_Exercise goal_
Copy the lines of the items below word for word, starting with the line containing "This screenshot has height=623, width=1500." and going on through the line containing "Action: coord(32,468)", with both of those lines included. Leave the pictures out of your copy.

_Provided information_
## begin

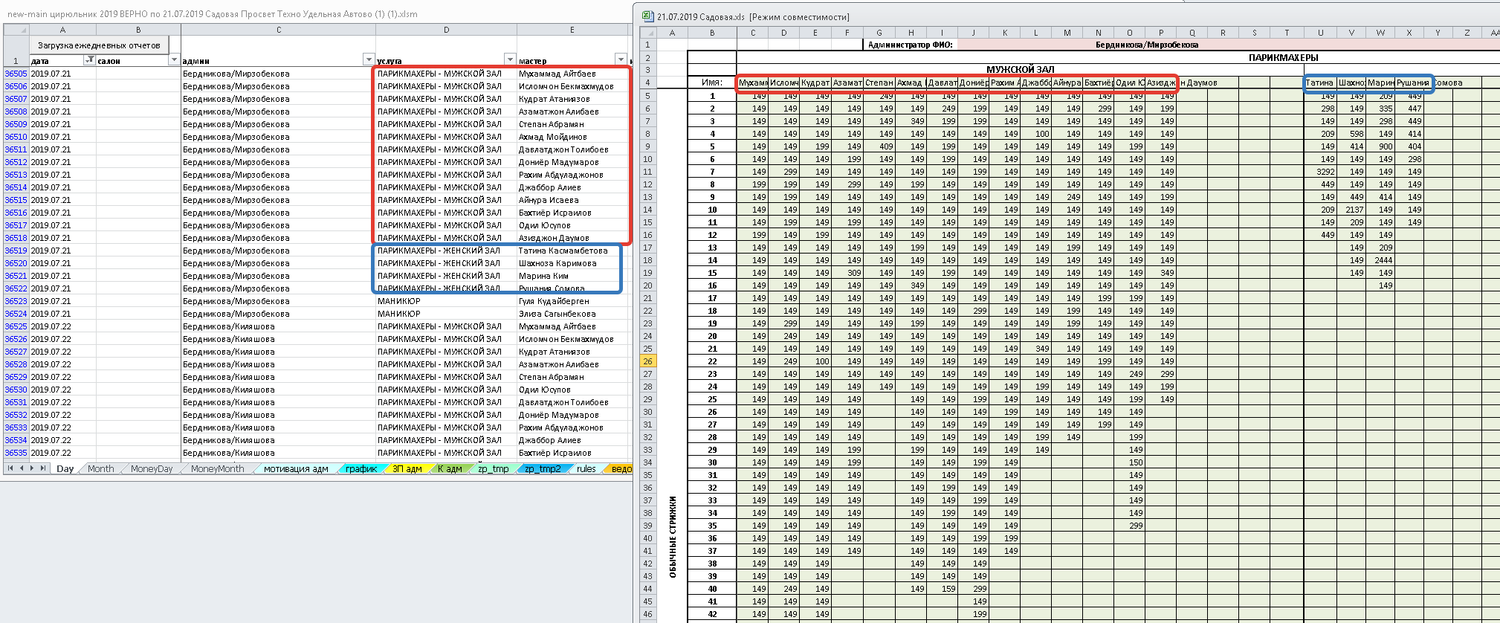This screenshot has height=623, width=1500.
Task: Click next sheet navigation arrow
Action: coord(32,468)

## end
## begin

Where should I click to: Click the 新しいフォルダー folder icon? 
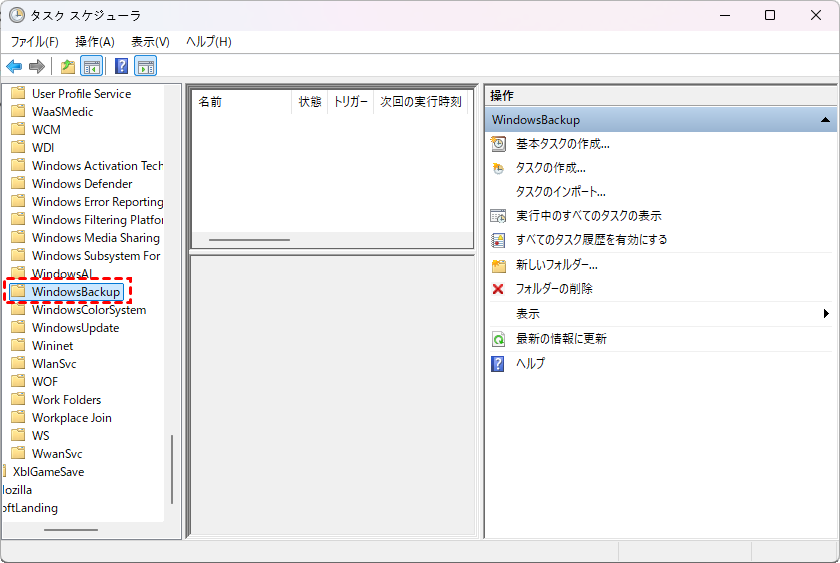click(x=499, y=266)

## end

_Answer to the problem_
This screenshot has height=623, width=1500.
Task: Click next sheet navigation arrow
Action: coord(32,468)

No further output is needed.